Stored records:
########################################

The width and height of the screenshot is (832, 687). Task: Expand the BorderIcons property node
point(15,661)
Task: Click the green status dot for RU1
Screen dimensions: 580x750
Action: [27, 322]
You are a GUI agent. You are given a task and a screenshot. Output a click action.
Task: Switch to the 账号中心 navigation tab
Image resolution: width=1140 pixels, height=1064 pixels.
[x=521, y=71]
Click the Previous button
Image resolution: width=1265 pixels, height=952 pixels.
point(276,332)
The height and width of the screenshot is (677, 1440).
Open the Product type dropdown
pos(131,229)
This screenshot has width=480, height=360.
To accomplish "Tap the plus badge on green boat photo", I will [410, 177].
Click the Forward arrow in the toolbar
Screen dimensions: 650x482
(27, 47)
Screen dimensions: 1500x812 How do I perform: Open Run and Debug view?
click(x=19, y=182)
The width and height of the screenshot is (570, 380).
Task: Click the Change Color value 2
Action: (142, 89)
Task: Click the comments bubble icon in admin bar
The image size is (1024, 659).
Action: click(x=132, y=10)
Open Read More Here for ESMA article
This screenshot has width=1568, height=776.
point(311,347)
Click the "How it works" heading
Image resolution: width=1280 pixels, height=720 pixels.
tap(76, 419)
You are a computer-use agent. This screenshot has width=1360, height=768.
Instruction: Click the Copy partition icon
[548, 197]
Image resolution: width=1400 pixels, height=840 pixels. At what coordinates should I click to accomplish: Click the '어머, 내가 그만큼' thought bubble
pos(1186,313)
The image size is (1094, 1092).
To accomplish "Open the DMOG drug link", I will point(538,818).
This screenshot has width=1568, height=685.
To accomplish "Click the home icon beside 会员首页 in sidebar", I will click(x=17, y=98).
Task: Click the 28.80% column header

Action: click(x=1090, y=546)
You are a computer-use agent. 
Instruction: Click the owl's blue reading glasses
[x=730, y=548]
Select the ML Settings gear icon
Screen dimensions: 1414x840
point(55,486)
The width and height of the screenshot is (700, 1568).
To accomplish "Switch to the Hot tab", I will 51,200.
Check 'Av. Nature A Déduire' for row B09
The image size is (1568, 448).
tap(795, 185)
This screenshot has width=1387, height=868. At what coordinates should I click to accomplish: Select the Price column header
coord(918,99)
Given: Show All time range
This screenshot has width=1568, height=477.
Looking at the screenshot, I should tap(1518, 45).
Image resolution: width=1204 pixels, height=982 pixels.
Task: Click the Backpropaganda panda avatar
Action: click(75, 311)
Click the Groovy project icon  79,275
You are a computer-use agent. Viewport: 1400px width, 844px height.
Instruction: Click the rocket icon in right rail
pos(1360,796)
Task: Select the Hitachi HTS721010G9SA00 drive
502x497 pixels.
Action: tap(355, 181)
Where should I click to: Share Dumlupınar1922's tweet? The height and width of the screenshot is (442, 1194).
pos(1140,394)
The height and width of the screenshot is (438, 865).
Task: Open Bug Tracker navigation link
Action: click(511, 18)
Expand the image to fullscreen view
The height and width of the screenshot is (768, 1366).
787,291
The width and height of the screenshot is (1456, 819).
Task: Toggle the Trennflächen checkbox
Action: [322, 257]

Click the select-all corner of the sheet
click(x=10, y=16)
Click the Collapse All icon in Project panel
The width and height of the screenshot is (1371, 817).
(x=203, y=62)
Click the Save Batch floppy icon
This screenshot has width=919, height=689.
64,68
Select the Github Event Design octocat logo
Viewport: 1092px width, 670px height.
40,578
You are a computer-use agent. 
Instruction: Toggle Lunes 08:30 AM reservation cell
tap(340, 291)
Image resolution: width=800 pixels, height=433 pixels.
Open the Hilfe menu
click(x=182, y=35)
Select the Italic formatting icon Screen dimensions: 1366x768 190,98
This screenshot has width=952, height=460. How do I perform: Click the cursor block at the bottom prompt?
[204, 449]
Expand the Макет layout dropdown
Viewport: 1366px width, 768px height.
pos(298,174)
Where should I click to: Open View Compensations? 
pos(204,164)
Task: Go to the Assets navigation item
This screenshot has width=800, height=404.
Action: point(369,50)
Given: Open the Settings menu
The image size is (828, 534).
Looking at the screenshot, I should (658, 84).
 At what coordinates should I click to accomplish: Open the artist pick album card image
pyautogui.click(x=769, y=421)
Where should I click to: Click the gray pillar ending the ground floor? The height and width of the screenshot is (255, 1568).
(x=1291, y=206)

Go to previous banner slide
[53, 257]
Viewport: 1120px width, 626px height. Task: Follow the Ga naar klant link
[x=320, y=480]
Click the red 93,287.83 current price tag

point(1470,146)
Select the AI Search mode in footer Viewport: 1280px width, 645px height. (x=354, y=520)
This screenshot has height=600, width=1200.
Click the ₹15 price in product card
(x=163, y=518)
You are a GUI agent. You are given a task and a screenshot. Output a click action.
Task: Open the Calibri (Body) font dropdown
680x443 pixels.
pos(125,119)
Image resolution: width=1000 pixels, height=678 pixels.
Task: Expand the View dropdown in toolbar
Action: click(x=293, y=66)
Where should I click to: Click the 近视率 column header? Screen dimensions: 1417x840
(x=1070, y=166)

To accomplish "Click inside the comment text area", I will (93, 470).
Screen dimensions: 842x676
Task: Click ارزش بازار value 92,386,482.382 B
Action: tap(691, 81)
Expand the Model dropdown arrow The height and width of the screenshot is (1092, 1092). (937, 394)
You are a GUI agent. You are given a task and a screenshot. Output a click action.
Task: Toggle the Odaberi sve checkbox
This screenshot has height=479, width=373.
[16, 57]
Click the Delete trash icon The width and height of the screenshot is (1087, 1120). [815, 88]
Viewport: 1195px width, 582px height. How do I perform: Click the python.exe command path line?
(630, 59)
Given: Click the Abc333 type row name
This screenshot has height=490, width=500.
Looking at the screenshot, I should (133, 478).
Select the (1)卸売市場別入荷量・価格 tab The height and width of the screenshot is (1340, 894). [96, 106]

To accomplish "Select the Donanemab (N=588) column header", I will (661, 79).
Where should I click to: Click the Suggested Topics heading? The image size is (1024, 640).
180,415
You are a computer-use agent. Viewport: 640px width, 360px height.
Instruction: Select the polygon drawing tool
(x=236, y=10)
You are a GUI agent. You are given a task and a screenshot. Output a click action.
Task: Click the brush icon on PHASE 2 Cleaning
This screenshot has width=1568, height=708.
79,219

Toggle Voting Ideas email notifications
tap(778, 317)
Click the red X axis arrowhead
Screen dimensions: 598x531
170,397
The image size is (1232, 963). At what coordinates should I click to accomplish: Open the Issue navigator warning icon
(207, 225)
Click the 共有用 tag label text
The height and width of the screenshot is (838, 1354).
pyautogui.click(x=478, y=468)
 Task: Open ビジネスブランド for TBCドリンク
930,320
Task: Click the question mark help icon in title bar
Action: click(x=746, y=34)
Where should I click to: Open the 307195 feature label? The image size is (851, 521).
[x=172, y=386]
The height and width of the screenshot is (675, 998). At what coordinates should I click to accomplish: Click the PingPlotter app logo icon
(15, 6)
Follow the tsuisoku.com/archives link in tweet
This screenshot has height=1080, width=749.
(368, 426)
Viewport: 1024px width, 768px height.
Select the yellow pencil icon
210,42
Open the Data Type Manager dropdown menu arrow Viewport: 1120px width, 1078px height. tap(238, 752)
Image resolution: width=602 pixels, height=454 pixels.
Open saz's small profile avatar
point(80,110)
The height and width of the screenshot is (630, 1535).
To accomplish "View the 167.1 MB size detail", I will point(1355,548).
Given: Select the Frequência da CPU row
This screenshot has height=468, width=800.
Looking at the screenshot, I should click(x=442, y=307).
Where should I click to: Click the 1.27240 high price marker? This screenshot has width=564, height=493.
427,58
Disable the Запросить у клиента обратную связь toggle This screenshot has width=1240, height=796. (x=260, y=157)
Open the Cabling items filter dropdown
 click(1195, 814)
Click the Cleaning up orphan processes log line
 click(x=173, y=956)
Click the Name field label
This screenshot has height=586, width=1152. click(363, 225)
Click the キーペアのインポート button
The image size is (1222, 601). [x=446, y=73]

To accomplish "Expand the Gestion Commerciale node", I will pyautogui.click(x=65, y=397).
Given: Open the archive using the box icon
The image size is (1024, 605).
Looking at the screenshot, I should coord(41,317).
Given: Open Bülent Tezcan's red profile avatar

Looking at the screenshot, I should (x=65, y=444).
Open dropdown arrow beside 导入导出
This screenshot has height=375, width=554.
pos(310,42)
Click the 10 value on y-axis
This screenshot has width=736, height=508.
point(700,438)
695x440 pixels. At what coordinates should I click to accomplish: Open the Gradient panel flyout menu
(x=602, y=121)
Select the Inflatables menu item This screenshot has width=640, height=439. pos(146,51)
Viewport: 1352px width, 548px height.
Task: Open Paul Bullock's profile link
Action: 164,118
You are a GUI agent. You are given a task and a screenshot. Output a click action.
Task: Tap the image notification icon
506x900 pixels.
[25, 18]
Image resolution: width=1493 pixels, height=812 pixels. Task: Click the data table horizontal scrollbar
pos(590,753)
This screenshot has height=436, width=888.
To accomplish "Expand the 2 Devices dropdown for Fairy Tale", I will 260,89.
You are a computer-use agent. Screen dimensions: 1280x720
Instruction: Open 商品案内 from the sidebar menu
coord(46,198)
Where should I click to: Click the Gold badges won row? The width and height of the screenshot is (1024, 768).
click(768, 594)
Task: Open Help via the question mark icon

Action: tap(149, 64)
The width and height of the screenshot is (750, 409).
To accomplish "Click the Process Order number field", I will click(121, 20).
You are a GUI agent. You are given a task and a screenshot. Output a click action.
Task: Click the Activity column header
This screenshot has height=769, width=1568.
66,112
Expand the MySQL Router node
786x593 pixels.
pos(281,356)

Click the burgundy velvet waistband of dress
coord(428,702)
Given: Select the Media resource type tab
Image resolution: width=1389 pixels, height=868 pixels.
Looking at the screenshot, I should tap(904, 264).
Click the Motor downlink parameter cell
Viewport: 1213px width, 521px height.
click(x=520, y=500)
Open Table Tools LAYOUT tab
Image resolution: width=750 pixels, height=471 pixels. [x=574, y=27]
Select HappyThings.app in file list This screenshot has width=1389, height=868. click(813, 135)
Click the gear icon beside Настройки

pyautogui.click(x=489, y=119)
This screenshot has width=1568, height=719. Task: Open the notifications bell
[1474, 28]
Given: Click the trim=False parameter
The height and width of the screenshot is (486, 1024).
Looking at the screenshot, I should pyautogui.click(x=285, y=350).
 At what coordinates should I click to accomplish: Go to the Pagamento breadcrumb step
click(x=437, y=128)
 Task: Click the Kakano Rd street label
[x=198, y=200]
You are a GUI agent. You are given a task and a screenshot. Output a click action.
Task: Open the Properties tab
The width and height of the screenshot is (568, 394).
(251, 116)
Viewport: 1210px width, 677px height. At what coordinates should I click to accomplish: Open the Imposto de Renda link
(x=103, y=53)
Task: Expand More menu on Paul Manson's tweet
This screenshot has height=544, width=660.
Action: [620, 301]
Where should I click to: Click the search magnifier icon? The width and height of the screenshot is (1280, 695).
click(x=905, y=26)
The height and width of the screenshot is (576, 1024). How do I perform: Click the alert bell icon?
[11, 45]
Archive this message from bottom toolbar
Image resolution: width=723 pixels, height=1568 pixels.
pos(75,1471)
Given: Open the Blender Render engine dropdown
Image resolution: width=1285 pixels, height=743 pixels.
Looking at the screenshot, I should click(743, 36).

########################################

### WHAT THE EXERCISE ASKS:
Using the records above, count how many lines include the word "computer", and reply only with that figure.

### OUTPUT FOR THIS TASK:
6